Un fisioterapista diventa tale dopo aver conseguito la laurea in Fisioterapia presso la facoltà di Medicina e Chirurgia a cui si accede tramite un test di ammissione e permette un inserimento nel mondo lavorativo in tempi brevissimi dal conseguimento del titolo.

La mansione del fisioterapista consiste nell’occuparsi della riabilitazione motoria e sensoriale di un paziente. Potremmo dire che questa professione è la meno redditizia della categoria medico-sanitaria ma di sicuro un lavoro sempre richiesto e che comunque rende sempre un guadagno accettabilissimo, ma se lo si sceglie di certo è per la forte passione e la vocazione per questa mansione e non per la parte economica. Come sempre ci sono delle differenze su quello che percepisce un fisioterapista che lavora per un ospedale e quindi per un organo pubblico o comunque come dipendente e quanto percepisce un fisioterapista che lavora come libero professionista.

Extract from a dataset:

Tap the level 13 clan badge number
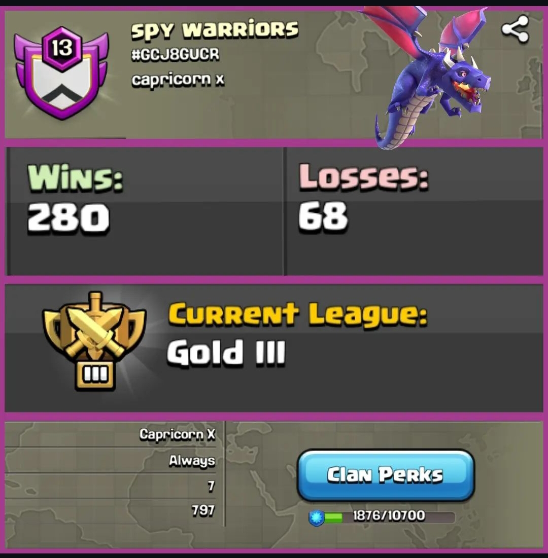pos(62,48)
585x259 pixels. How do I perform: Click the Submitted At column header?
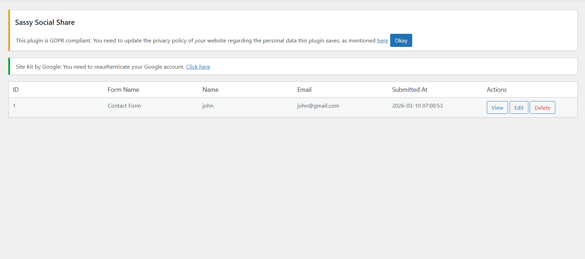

Quanto guadagna un Fisioterapista

quanto guadagna un fisioterapista

Un fisioterapista può lavorare presso diverse strutture: dall’ospedale ad un centro riabilitativo, da una struttura privata o addirittura in una palestra. In casi di questo tipo il fisioterapista può percepire mensilmente dai 1.200 euro ai 1.500 euro con casi particolari di chi arriva a 1.800 euro.

Un libero professionista che invece lavora a domicilio può arrivare a percepire uno stipendio mensile medio di circa 2 mila/ 2.500 euro in quanto la paga varia in base alla prestazione svolta e al numero di pazienti di cui il fisioterapista riesce ad occuparsi.

Diverso è il caso del libero professionista, titolare di un proprio studio che può guadagnare dai 3 mila ai 5 mila euro al mese.

Da queste somme dobbiamo sottrarre spese di diverso tipo come le tasse, le attrezzature, le spese di mantenimento dello studio e altre cose che portano diverse preoccupazioni ogni fine mese e influiscono abbastanza sullo stipendio netto mensile. Infatti molti decidono di lavorare come dipendenti e percepire meno guadagnandone però di tranquillità e meno preoccupazioni e dilemmi sulle spese e sulla gestione di uno studio proprio.